Jawaban Yesus kepada ahli Taurat tersebut bisa dianggap sebagai batu uji Tuhan. Dia berfirman pada kesempatan lain, “Segala sesuatu yang kamu lakukan untuk salah seorang dari saudara-Ku yang paling hina ini, kamu telah melakukannya untuk Aku” (Matius 25:40). Tuhan akan mengukur pengabdian kita kepada-Nya dengan bagaimana kita mengasihi dan melayani sesama kita. Tanda macam apa yang kita tinggalkan pada batu uji Tuhan? Apakah kita benar-benar sesama yang baik? Apakah ujian tersebut menunjukkan kita adalah emas 24 karat, atau dapatkah jejak batu pirit terdeteksi?7

2

Juruselamat mengajari kita untuk mengasihi setiap orang, termasuk mereka yang mungkin sulit untuk dikasihi.

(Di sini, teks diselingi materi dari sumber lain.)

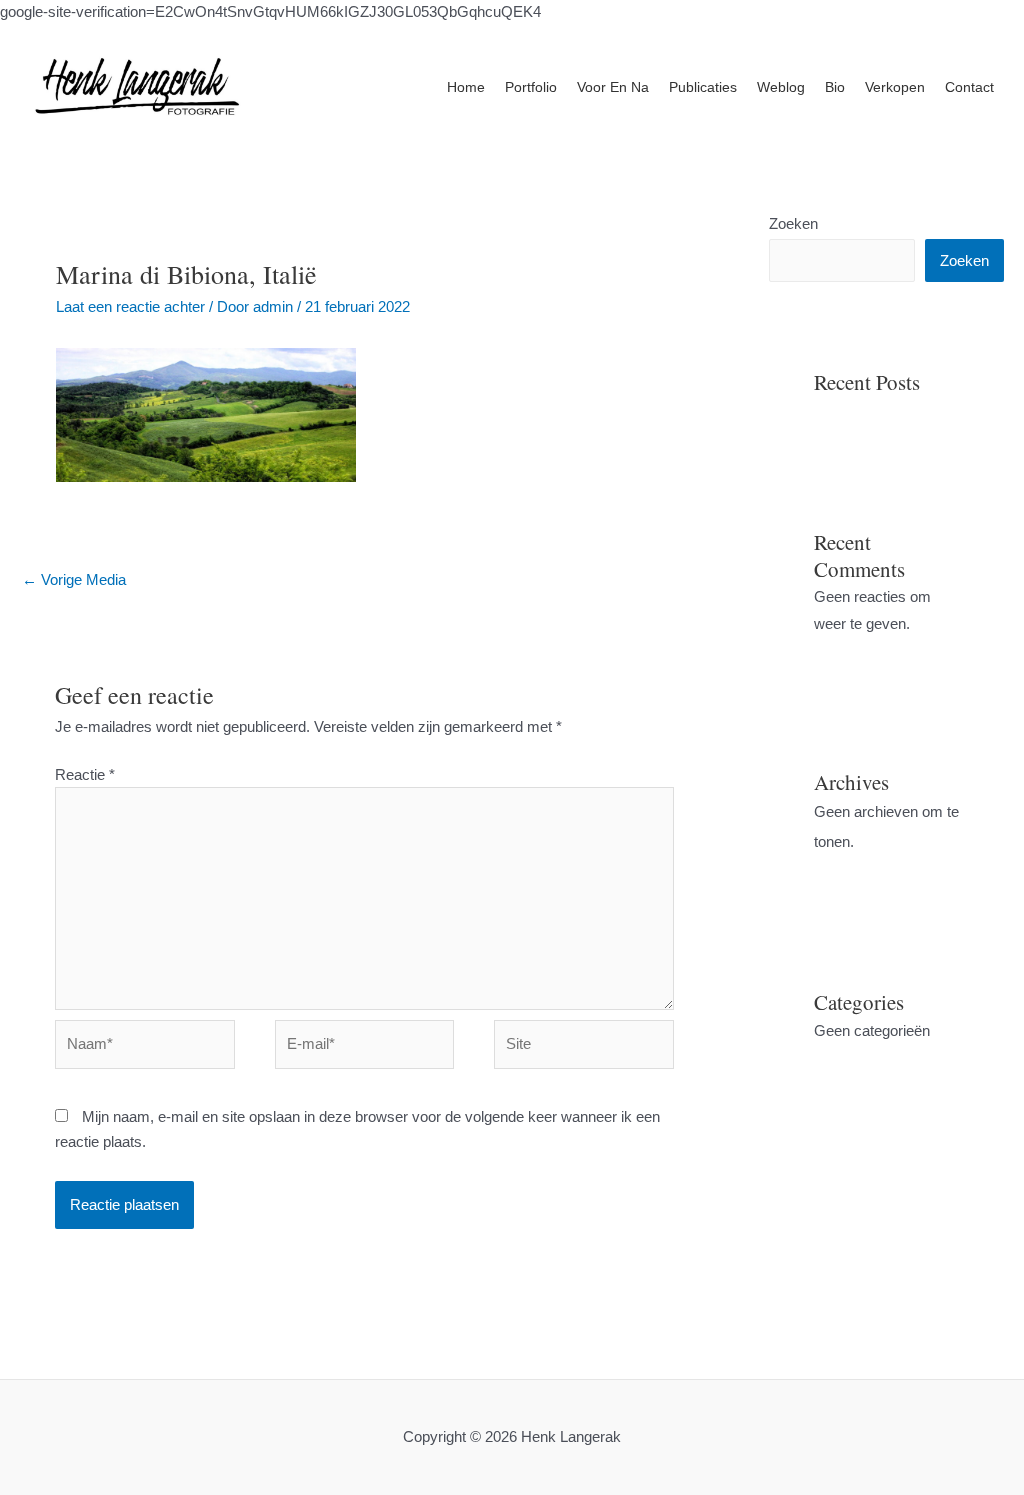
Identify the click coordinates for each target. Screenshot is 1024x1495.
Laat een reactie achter (130, 306)
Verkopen (895, 87)
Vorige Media (74, 579)
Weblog (781, 87)
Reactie (85, 774)
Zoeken (793, 223)
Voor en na (613, 87)
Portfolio (531, 87)
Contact (969, 87)
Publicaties (703, 87)
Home (466, 87)
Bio (835, 87)
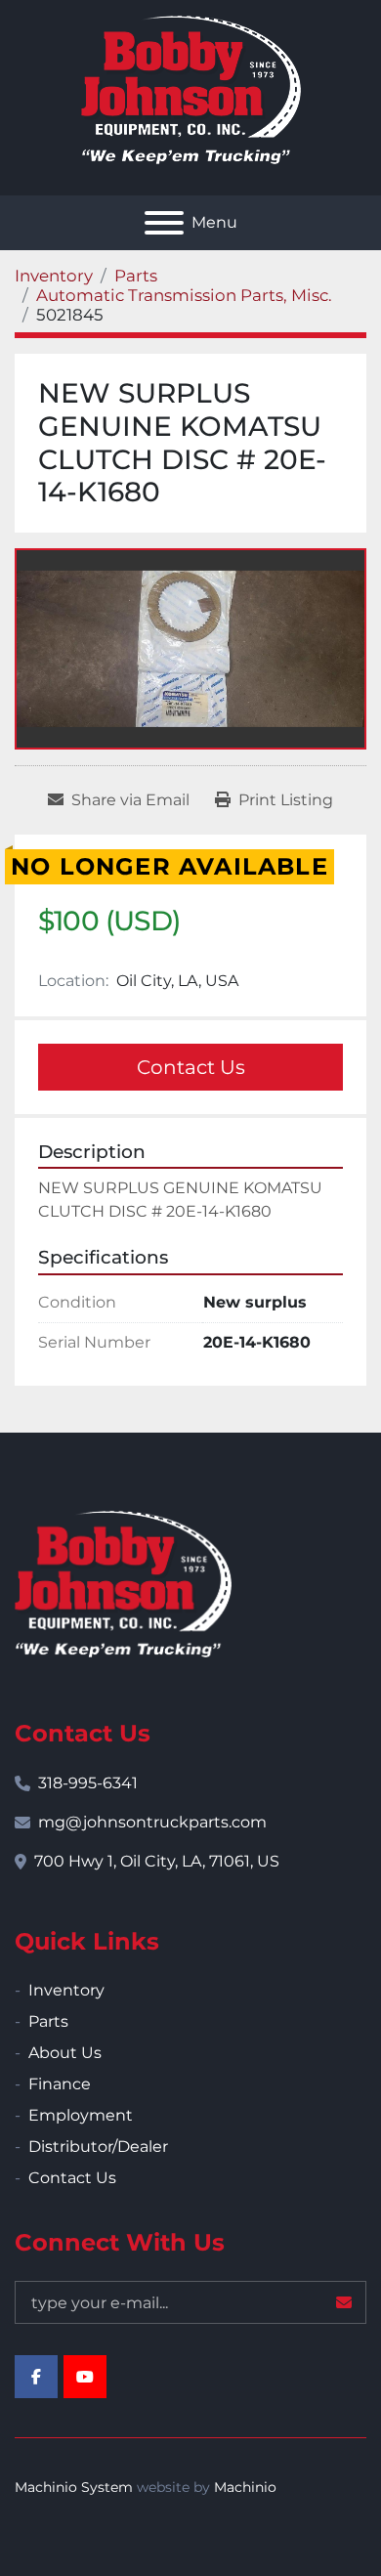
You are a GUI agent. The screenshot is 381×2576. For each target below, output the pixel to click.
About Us (65, 2052)
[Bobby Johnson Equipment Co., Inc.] (123, 1582)
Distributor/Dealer (98, 2146)
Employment (80, 2115)
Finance (59, 2084)
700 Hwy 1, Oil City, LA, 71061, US (156, 1861)
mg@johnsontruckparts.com (152, 1822)
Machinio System (74, 2487)
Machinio (245, 2487)
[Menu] (164, 223)
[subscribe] (343, 2302)
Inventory (66, 1990)
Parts (48, 2021)
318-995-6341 (88, 1783)
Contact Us (191, 1067)
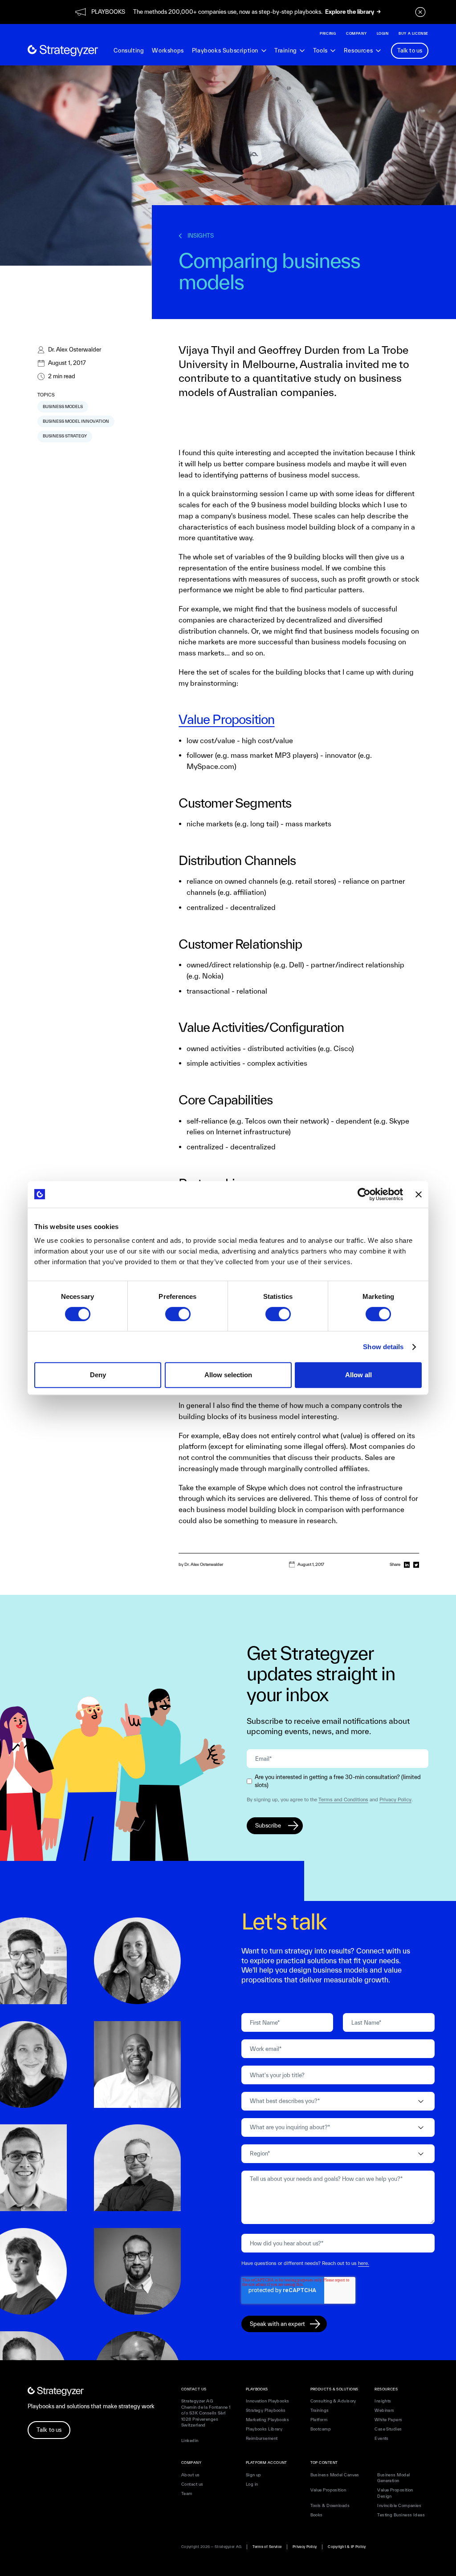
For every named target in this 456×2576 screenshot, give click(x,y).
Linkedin (190, 2440)
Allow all (358, 1375)
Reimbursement (262, 2438)
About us (190, 2474)
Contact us (192, 2484)
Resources (358, 51)
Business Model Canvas (334, 2474)
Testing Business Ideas (401, 2514)
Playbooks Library (264, 2428)
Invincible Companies (399, 2505)
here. (363, 2263)
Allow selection (228, 1375)
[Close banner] (418, 1194)
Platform (319, 2419)
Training (285, 51)
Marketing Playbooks (267, 2419)
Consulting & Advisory (333, 2400)
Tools (320, 51)
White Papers (388, 2419)
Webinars (385, 2410)
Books (316, 2514)
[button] (229, 50)
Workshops (167, 50)
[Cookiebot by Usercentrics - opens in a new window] (364, 1194)
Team (186, 2493)
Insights (383, 2400)
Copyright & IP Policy (347, 2546)
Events (382, 2438)
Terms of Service (266, 2546)
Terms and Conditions (343, 1799)
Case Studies (388, 2428)
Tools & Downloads (330, 2505)
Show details (383, 1347)
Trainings (319, 2410)
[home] (63, 51)
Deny (98, 1375)
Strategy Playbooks (266, 2410)
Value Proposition (226, 719)
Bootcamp (320, 2428)
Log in (252, 2484)
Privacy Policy (395, 1799)
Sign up (253, 2474)
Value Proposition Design (395, 2493)
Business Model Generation (393, 2477)
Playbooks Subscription (225, 51)
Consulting (129, 50)
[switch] (178, 1314)
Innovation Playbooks (267, 2400)
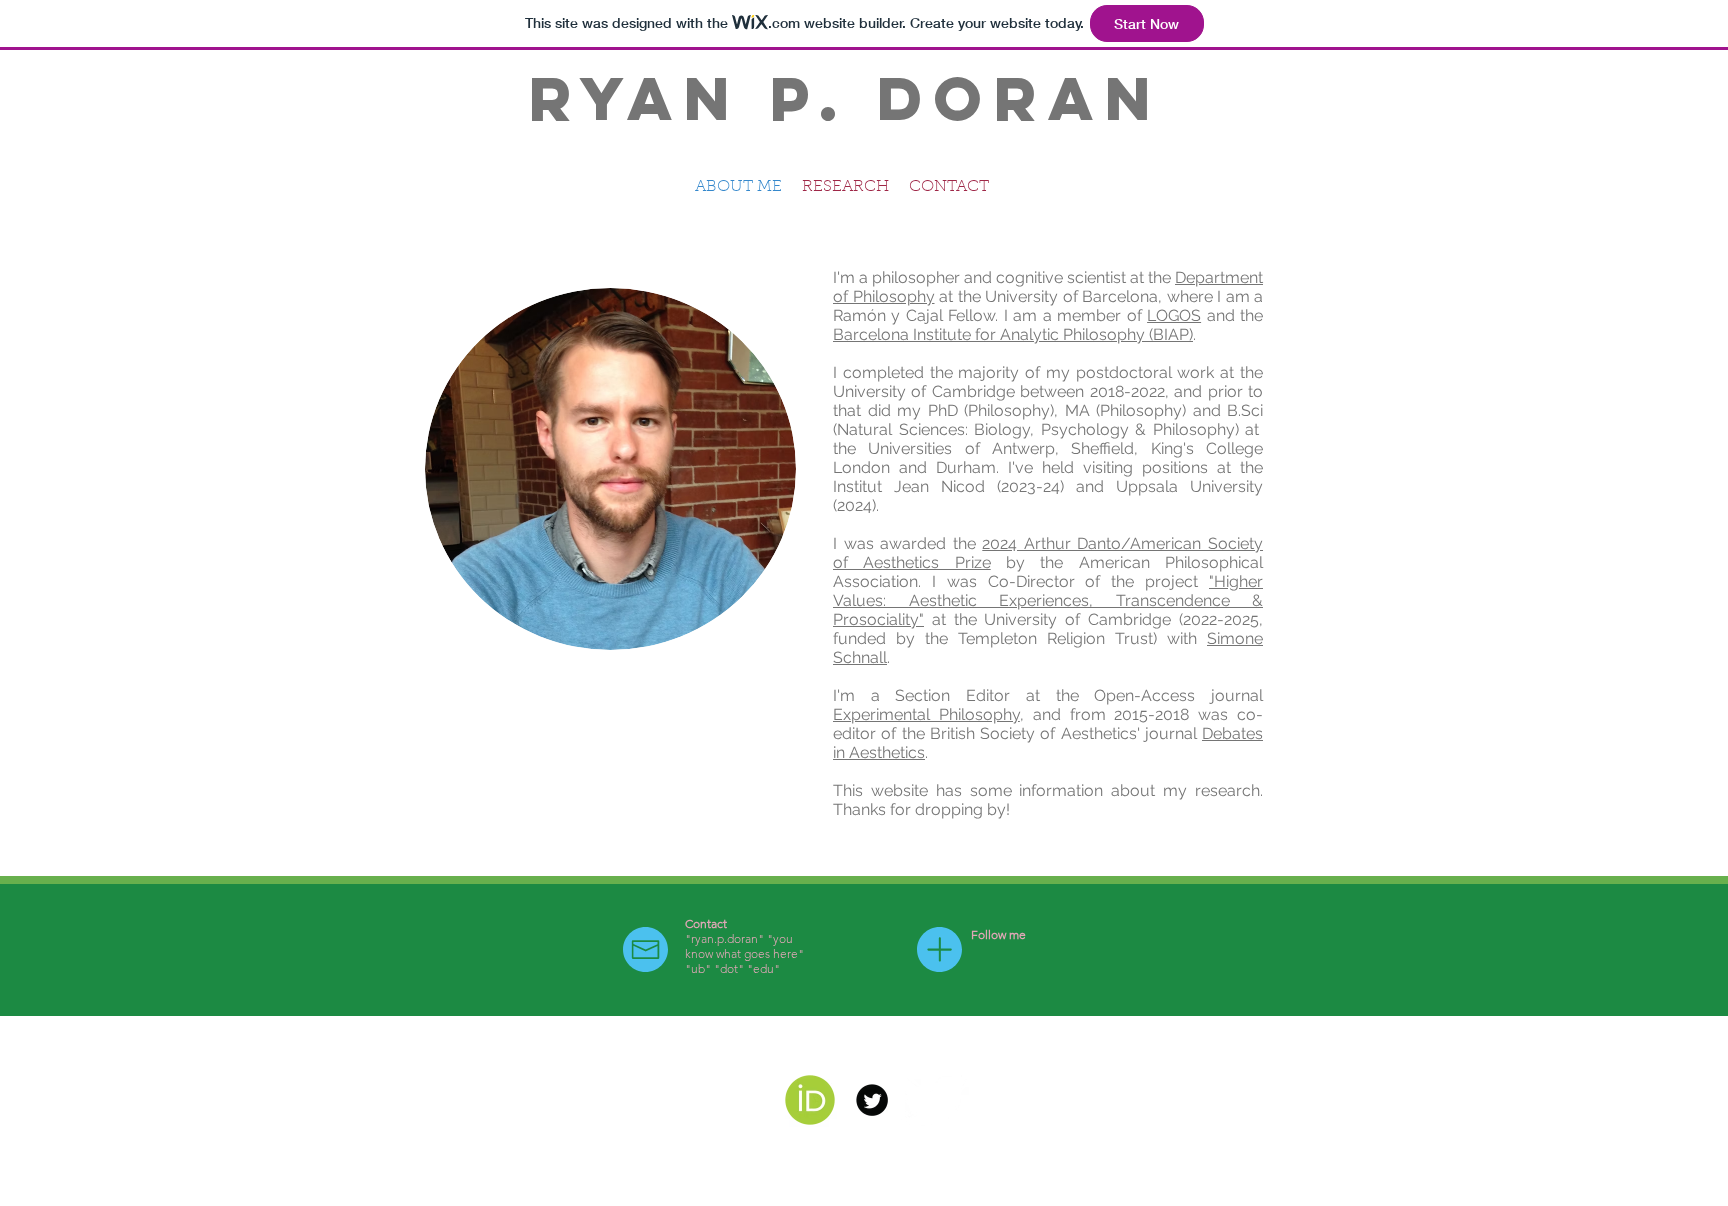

Seolah-olah meminta maaf karena mengajukan pertanyaan yang begitu sederhana kepada Guru, ahli Taurat tersebut berusaha membenarkan dirinya dengan bertanya lebih lanjut, “Dan siapakah sesamaku manusia?” (Lukas 10:29).

Kita semua hendaknya selamanya bersyukur atas pertanyaan tersebut, karena dalam jawaban Juruselamat terdapat salah satu perumpamaan-Nya yang paling dalam dan paling dihargai, yang kita masing-masing telah baca dan dengar berulang kali:

“Adalah seorang yang turun dari Yerusalem ke Yerikho; ia jatuh ke tangan penyamun-penyamun yang bukan saja merampoknya habis-habisan, tetapi yang juga memukulnya dan yang sesudah itu pergi meninggalkannya setengah mati.

Kebetulan ada seorang imam turun melalui jalan itu; ia melihat orang itu, tetapi ia melewatinya dari seberang jalan.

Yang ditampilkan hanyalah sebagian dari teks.